• DATA:
————————
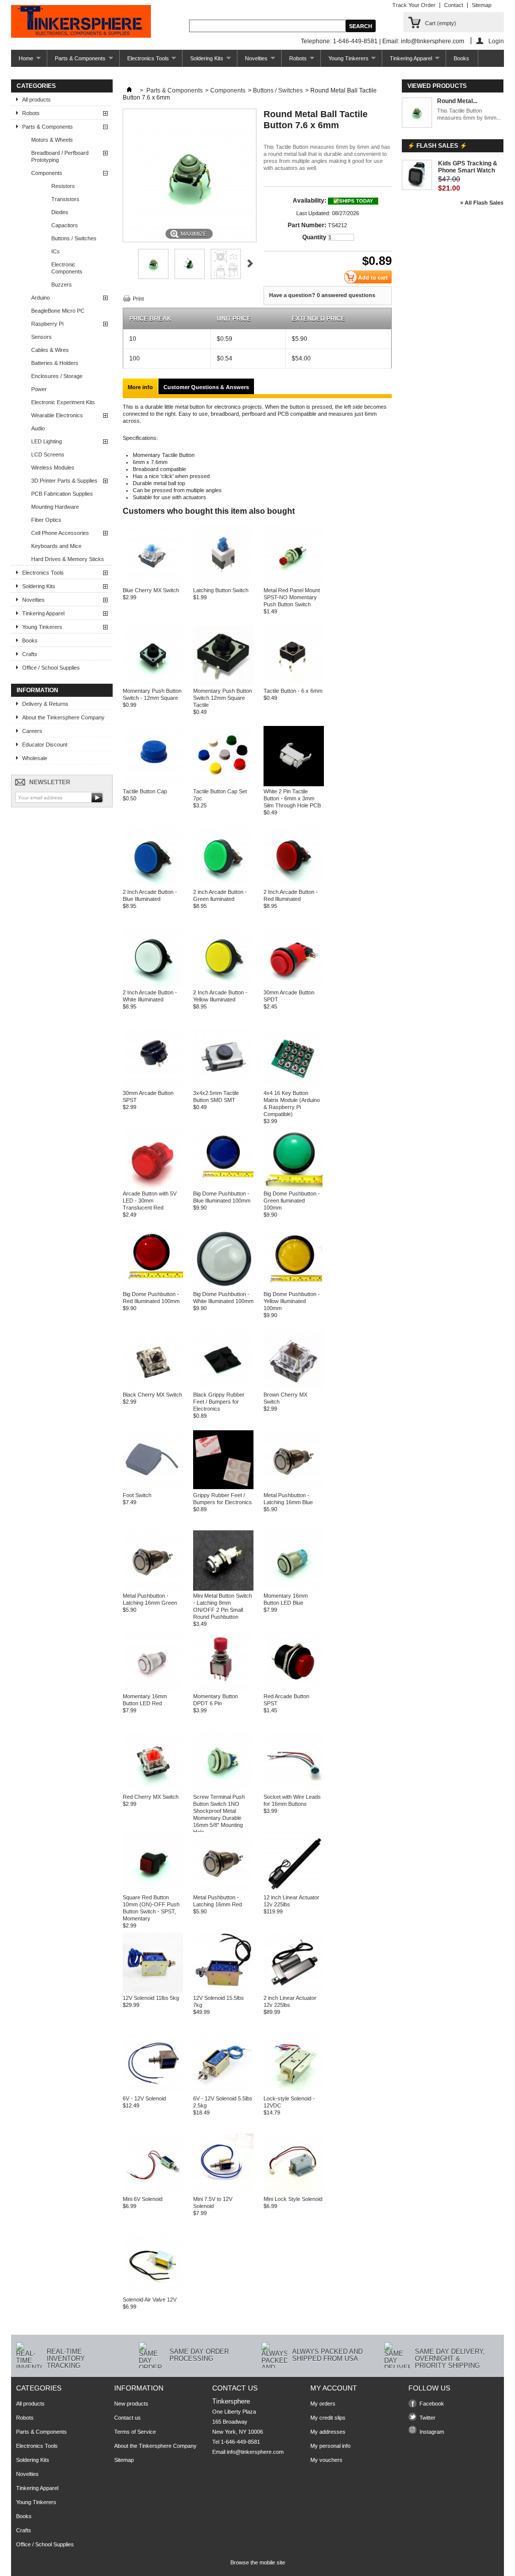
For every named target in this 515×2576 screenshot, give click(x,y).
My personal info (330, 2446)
————————
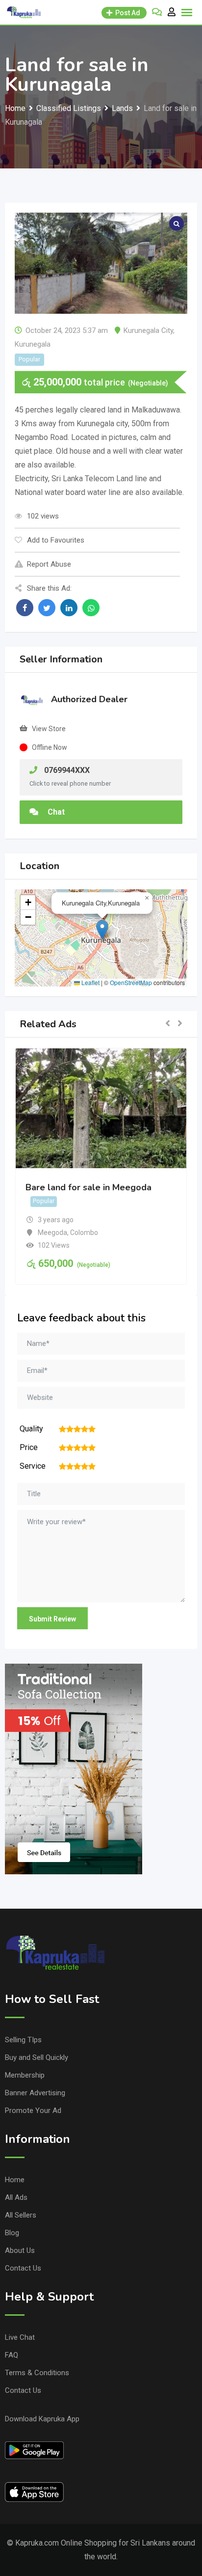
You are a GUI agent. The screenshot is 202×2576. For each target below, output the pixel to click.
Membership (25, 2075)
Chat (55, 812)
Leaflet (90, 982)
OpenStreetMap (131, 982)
————————
• TASK TO COMPLETE:
Within the lines above, find those holding the word "click" and copy them.

• YOUR RESPONSE:
For every named target in this 515×2576 screenshot, give click(x,y).
You are a GUI agent. The screenshot is 202×2576. For each target below, output the pixel to click.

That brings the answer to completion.